如果我将散列定义为所有可能变量的超集,那么当我加载包含这些变量子集的数据集时它会报错。此外,我不能将散列定义为包含所有变量的超集(即我不能创建所有散列以包含 a、b、x 和 y 并保留无关元素)。
所以我的问题是我怎样才能完成我想在这里做的事情?是否可以仅使用数据步构造逐个提供每个变量来执行宏 %do 之类的迭代?或者还有其他方法吗?
约束条件
- 我不能依赖宏处理,因为我只知道我将在运行时使用哪个散列。
- 由于内存原因,我无法提前加载所有定义。
我们将不胜感激。
你的程序可以运行,但我认为性能会很差。
请注意,我更改了 DEF 的值以便更容易扫描。
data have;
hid = '1'; key = '2'; def = "a b"; output;
hid = '2'; key = '1'; def = "x y"; output;
run;
/* This is what I want */
data want;
if _N_ = 0 then set hash1 hash2;
call missing(of _all_);
set have;
hashname = "hash" || hid;
declare hash hh(dataset: hashname);
hh.definekey('key');
/* The following line is the problematic piece */
length v ;
do i = 1 by 1;
v = scan(def,i,' ');
putlog v= i=;
if missing(v) then leave;
*hh.definedata(def);
hh.definedata(v);
end;
hh.definedone();
*hh.output(dataset: cats('X',hashname));
rc = hh.find();
/* Do something with the values */
/* Finally delete the object so that it can be redefined again on the next record */
hh.delete();
run;
您可以将散列引用存储在单独的散列中。
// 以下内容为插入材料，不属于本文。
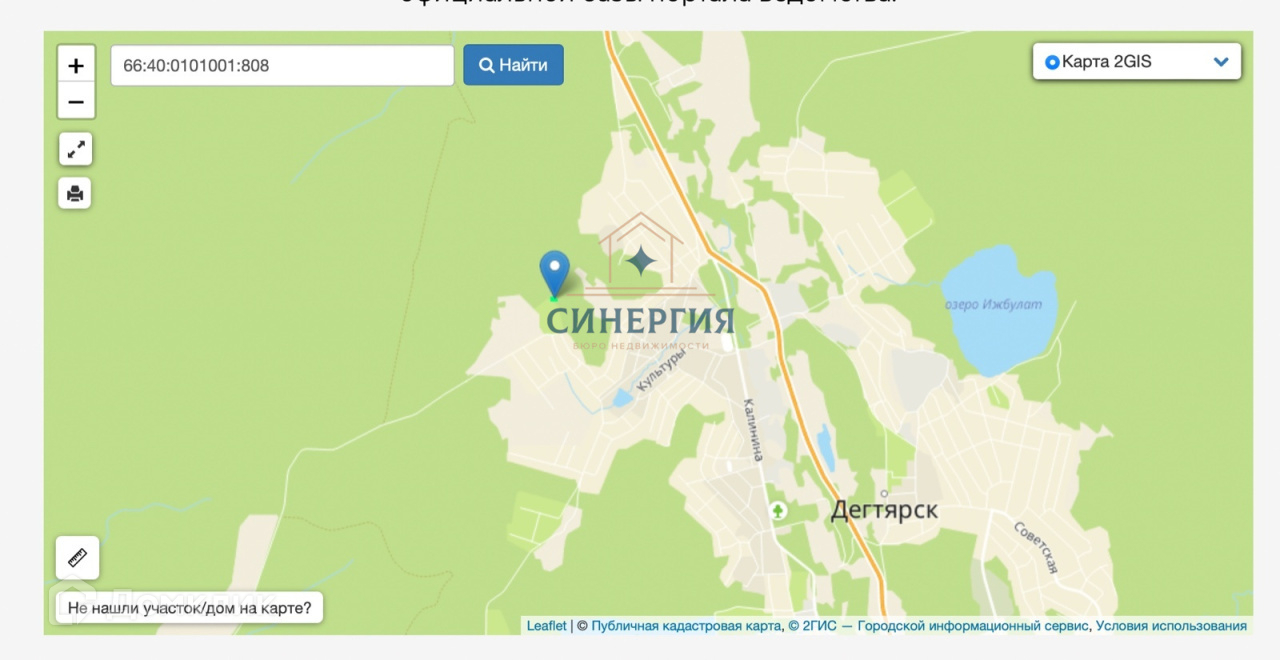Open Условия использования link
The image size is (1280, 660).
pos(1171,626)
这称为 哈希的哈希 。使用对单个哈希的引用加载哈希的哈希 仅在步骤开始时加载一次。
示例:
data hash1;length key ;input
key a b; datalines;
1 10 20
2 30 40
3 50 60
4 70 80
run;
data hash2;length key ;input
key x . y: .; datalines;
1 AAA BBB
2 CCC DDD
3 EEE FFF
4 GGG HHH
run;
data hashdataspec; length hid ;input
hid datavars&: .;datalines;
1 a,b
2 x,y
run;
data have;
do rowid = 1 to 100;
p = floor (100*ranuni(123));
q = 100 + ceil(100*ranuni(123));
length r s ;
r = scan ("One of these will become the R value", ceil(8*ranuni(123)));
s = scan ("How much wood would a woodchuck chuck if ...", ceil(9*ranuni(123)));
length hid key ;
hid = substr('12', ceil(2*ranuni(123)));
key = substr('1234', ceil(4*ranuni(123)));
output;
end;
run;
data want;
sentinel0 = ' ';
if 0 then set hash1-hash2 hashdataspec; * prep pdv for hash host variables;
sentinel1 = ' ';
* prep hashes, one time only;
if _n_ = 1 then do;
* load hash data specifiers;
declare hash hds(dataset:'hashdataspec');
hds.defineKey('hid');
hds.defineData('hid', 'datavars');
hds.defineDone();
* prep hash of hashes;
declare hash h; /* dynamic hash that will be added to hoh */
declare hash hoh(); /* hash of hashes */
hoh.defineKey ('hid');
hoh.defineData ('h');
hoh.defineDone();
* loop over hashdataspec, loading dynamically created hashes;
declare hiter hi('hds');
do while(hi.next() = 0);
h = _new_ hash(dataset:cats('hash',hid)); * create dynamic hash;
h.defineKey('key');
do _n_ = 1 to countw(datavars);
h.defineData(scan(datavars,_n_,',')); * define data vars, one at a time;
end;
h.defineDone();
hoh.add(); * add the dynamic hash to the hash of hashes;
end;
end;
* clear hash host variables;
call missing (of sentinel0--sentinel1);
set have;
* lookup which hash (hid) to use
* this will select the appropriate dynamic hash from hoh and update hash variable h;
hoh.find();
* lookup data for key in the hids hash;
h.find();
drop datavars;
run;
所以问题来了。
我有一个数据集,对于每条记录,我想根据条件加载不同的哈希值。我不知道我将在运行时加载的每个散列的确切散列结构。所以我希望能够有条件地执行 definedata
语句。但是由于不知道hash结构,所以想到了通过变量将参数传给definedata
语句,但是不行。我怎样才能做到这一点?这是我目前所拥有的:
/* Hashes have the same key field */
data hash1;
key = '1'; a = 10; b = 20; output;
key = '2'; a = 30; b = 40; output;
run;
/* Hash objects can have different data members and types */
data hash2;
key = '1'; x = 'AAA'; y = 'BBB'; output;
key = '2'; x = 'CCC'; y = 'DDD'; output;
run;
/* This the dataset I want to process */
/* hid specifies which hash I should lookup */
/* key contains the key value to use for the lookup */
/* def is the hash data definition piece of the hash.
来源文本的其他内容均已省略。